Running migrations manually
If you need to run migrations outside the engine lifecycle (e.g., in a one-off migration script):
import "github.com/xraph/grove/migrate"
if err := pgStore.Migrate(ctx); err != nil {
log.Fatal("migration failed:", err)
}To also run plugin migrations:
pwPlugin := password.New()
if err := pgStore.Migrate(ctx, pwPlugin.MigrationGroup()); err != nil {
log.Fatal("migration failed:", err)
}Table naming
All Authsome tables use the authsome_ prefix to avoid collisions with application tables in a shared database:
| Table | Purpose |
|---|---|
authsome_users | User records |
authsome_sessions | Active sessions |
authsome_verifications | Email verification tokens |
authsome_password_resets | Password reset tokens |
authsome_apps | Application registrations |
authsome_organizations | Organization records |
authsome_members | Organization membership |
authsome_invitations | Pending invitations |
authsome_teams | Teams within organizations |
authsome_devices | Device fingerprint records |
authsome_webhooks | Webhook endpoints |
authsome_notifications | Notification queue |
authsome_api_keys | API key records |
authsome_environments | Environment isolation records |
authsome_form_configs | Dynamic form field configurations |
authsome_branding_configs | Per-org branding settings |
authsome_app_session_configs | Per-app session token overrides |
Plugin tables follow their own naming conventions. The password plugin creates authsome_password_hashes. The mfa plugin creates authsome_mfa_enrollments. The passkey plugin creates authsome_passkeys. Refer to each plugin's documentation for its table list.
Grove ORM patterns
The PostgreSQL store uses Grove ORM's query builder throughout. Key patterns used internally:
Insert
_, err := s.pg.NewInsert(model).Exec(ctx)Select by primary key
err := s.pg.NewSelect(model).Where("id = ?", id.String()).Scan(ctx)Soft delete (users)
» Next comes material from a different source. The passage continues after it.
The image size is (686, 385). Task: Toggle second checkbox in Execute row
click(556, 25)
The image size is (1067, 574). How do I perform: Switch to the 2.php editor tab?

Users are soft-deleted — a deleted_at timestamp is set rather than removing the row:
_, err := s.pg.NewUpdate((*UserModel)(nil)).
Set("deleted_at = ?", time.Now()).
Where("id = ?", userID.String()).
Where("deleted_at IS NULL").
Exec(ctx)All user lookups include WHERE deleted_at IS NULL to exclude deleted users.
Cursor-based pagination
ListUsers and similar list methods use cursor-based pagination for O(1) page navigation regardless of result set size:
query := s.pg.NewSelect(&models).
Where("app_id = ?", appID.String()).
Where("deleted_at IS NULL")
if q.Cursor != "" {
query = query.Where("id < ?", q.Cursor)
}
query = query.OrderExpr("id DESC").Limit(limit + 1)The response includes a NextCursor field set to the last-seen ID when more results are available.
Lifecycle methods
| Method | Behaviour |
|---|---|
Migrate(ctx, extraGroups...) | Creates all tables via Grove's migration orchestrator. Idempotent. |
Ping(ctx) | Calls db.Ping(ctx) to verify database connectivity. |
Close() | Calls db.Close() to release all pooled connections. |
When to use
- Production deployments — ACID-compliant, connection-pooled, supports all Authsome features including RBAC with hierarchical roles.
- Staging environments — Mirror production behaviour exactly.
- Multi-instance deployments — All application instances share the same database; no sticky sessions required.
- High-traffic applications — pgdriver's connection pool handles hundreds of concurrent authentication requests efficiently.